Python
An Indonesian man wrestled a 23-foot-long python and lived to tell the tale. In this photo, a 12-foot-long Burmese python that was captured in the backyard of a home slithers on the ground at its new home at the A.D. Barnes Park in south Miami, Florida, Oct. 10, 2005. Getty Images/ Robert Sullivan

Villagers of the Indragiri Hulu Regency of Riau Province in Indonesia enjoyed feasting on a 23-foot-long python after a local man, Robert Nababan, wrestled and killed the beast on Saturday.

"I have heard from friends that they are really tasty,” Elinaryon, head of the Batang Gansal district government said about pythons. “I mean it's a 7m snake — that's a lot of meat! The blood, some people believe, has healing qualities and can be used in medicine."

While his villagers literally tasted the fruit of Nababan’s victory, the brave local remains admitted in a hospital in Pekanbaru city, where he is still recovering after the gruesome battle with the reptile.

“I tried to catch it. It bit my arm, and we wrestled for a while,” Nababan said from his hospital bed. He has sustained deep wounds in his left arm where the predator had sunk its razor-sharp teeth. According to BBC, hospital officials said his arm has been so badly damaged in the fight that they might have to “cut it off.”

Nababan, 37, encountered the deadly creature when he was returning from a palm oil plantation, where he works as a security guard. As he rode his moped home, he found the reptile blocking the way as it made its way from one side to the other.

With the help of two other pedestrians, Nababan decided to move the snake to one side of the road. That is when the python turned on him and started attacking him. It pinned Nababan to the ground as it coiled its body around Nababan to paralyze its prey. However, Nababan managed to kill the python.
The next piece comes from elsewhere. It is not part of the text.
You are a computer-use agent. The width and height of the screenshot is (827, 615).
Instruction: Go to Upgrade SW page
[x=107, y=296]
The snake's corpse was strung between two trees like a washing line in a part of the village to remind people of the near impossible 'man versus beast' battle that Nababan managed to win, Coconuts Jakarta reported.
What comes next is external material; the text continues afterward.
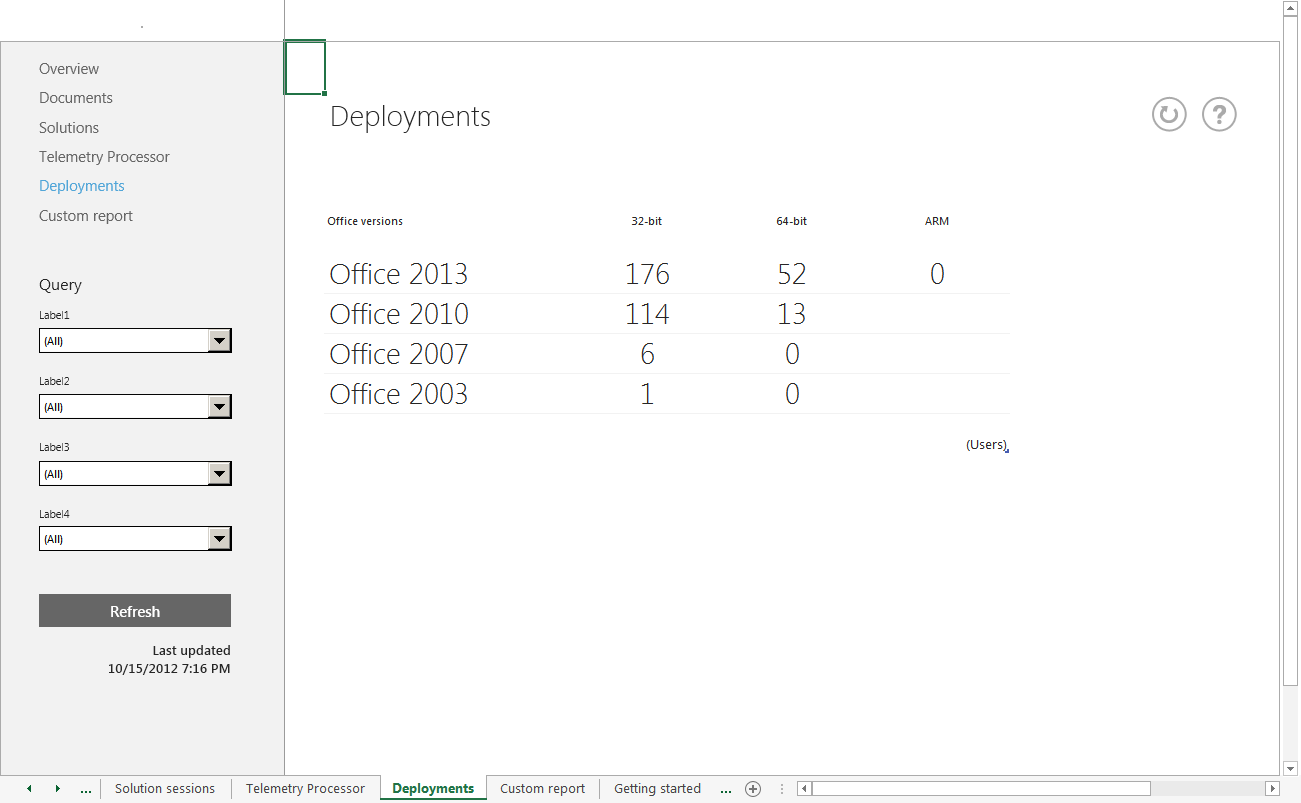1301x803 pixels.
Task: Open the Label1 filter dropdown
Action: tap(219, 340)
Giant pythons are not that rare in the remote district of Sumatra. "[There are] at least 10 sightings of them a year,” Elinaryon said. “In the dry season they come out looking for a drink, in the wet, they come out to take a bath in the rain. There are usually lots of mice in the palm oil plantations and that's what they are hunting."
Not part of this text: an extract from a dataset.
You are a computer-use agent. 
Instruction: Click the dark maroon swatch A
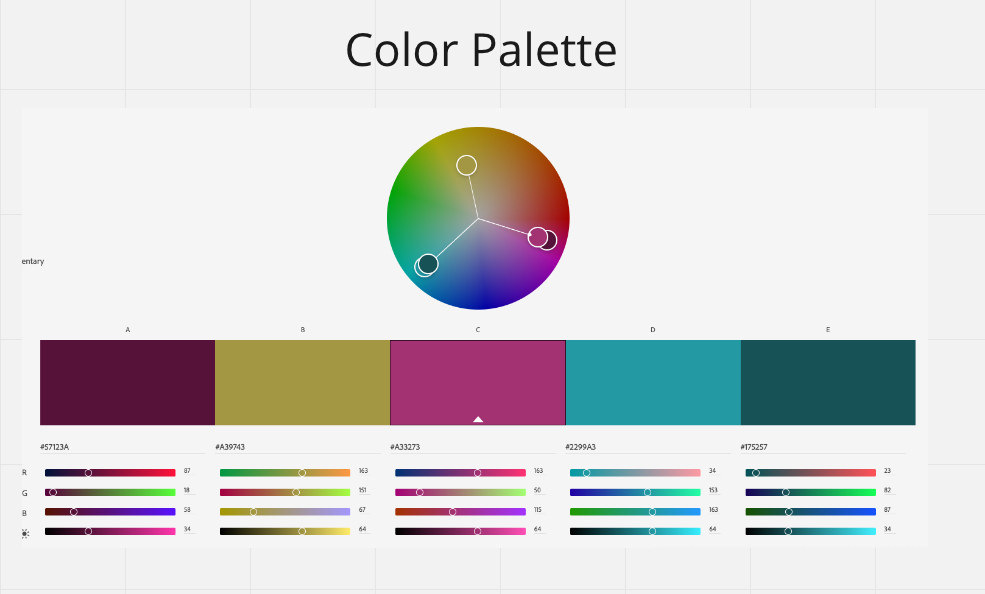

However, just because Nababan was brave enough to tackle the predator does not mean that humans need not be wary of the reptile. “You really shouldn't try to do that... of course the snake, if you try and kill it, is going to get really angry and that's when it fights back!" Elinaryon said.

In an unfortunate incident, the dead body of 25-year-old Akbar Salubiro was swallowed by a huge python that he encountered when he went to harvest palm oil in a remote village on the island of West Sulawesi in March, News reported.